November 1996 roque@di.fc.ul.pt
Address Allocation on the 6bone
Abstract
This document suggests an address allocation policy for use in the
6bone.
Introduction
Currently, the 6bone, although composed of a small number of nodes
starts to show some characteristics that should be avoided in terms
of address allocation.
The current 6bone topology, appears as a mixture of a full mesh network
and a geographic based network. This fact tends to increase the
complexity of the management tasks and routing table determination.
But as routing protocols start to be deployed, the topology moves
to a more common model of a large group of leaf domains and a smaller
group of transit domains, the current address allocation [RFC1897]

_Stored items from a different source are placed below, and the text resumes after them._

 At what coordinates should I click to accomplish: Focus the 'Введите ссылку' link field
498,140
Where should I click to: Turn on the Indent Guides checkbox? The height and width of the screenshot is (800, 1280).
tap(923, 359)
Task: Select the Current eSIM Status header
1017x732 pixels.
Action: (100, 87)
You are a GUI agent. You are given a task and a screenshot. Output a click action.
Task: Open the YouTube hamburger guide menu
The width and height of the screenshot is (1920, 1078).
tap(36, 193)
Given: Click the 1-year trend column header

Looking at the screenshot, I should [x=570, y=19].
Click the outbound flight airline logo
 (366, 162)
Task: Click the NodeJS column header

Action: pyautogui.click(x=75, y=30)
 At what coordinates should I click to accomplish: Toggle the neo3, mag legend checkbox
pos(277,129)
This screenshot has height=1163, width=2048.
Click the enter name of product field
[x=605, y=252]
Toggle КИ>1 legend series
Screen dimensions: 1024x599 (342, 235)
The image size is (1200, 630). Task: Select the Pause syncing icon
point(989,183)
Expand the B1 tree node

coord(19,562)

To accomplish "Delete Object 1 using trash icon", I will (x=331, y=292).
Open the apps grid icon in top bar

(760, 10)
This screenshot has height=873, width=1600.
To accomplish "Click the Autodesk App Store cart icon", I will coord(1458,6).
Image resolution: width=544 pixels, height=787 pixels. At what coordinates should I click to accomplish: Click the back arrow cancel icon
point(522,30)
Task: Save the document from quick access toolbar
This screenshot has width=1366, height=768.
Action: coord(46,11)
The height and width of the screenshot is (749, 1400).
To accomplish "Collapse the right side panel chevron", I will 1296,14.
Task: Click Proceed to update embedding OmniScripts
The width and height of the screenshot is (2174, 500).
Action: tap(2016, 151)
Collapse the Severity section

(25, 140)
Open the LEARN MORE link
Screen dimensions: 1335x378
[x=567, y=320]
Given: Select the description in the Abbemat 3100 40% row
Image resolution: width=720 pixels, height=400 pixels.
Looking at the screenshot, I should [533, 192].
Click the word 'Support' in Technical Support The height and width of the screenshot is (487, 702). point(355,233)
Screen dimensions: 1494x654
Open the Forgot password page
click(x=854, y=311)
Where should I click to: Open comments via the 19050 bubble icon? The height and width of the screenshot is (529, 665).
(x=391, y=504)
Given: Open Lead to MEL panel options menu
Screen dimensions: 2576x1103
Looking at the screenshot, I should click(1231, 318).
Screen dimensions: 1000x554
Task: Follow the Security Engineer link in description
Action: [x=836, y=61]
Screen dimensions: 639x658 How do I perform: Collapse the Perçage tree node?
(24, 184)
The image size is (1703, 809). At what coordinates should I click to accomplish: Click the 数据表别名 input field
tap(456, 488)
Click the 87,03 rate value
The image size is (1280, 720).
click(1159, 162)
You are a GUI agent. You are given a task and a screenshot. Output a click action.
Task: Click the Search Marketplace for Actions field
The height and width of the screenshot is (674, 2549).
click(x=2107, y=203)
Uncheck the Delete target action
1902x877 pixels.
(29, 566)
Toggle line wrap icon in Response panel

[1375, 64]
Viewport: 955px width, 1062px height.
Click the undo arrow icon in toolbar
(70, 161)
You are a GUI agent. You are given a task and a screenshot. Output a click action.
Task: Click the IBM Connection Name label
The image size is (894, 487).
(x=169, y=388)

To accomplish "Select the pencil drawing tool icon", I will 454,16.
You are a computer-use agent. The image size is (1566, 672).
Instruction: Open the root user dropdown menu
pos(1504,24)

will still force transit routers to carry an average of one entry
per connected site.
The goal of this document is to propose a way to reduce this ratio
via changes to the address allocation procedure. Complementary, it
is believed that it will reduce the management tasks of the network
(specially until the point that every transit site speaks a common
routing protocol).
"Real" IPv6 addresses
Using IPv6 addresses out of the "Test Address Allocation" space in
the current 6bone is an alternative that the author considers to be
a potential disservice to IPv6 deployment.
Of the current 6bone sites that provide for transit traffic a very
small percentage are transit domains for the IPv4 Internet. Since
an address allocation should distribute small prefixes for transit
domains for further allocation to leaf nodes that default through
them, it would be necessary to allocate at the moment "top level
provider" prefixes to the transit domains.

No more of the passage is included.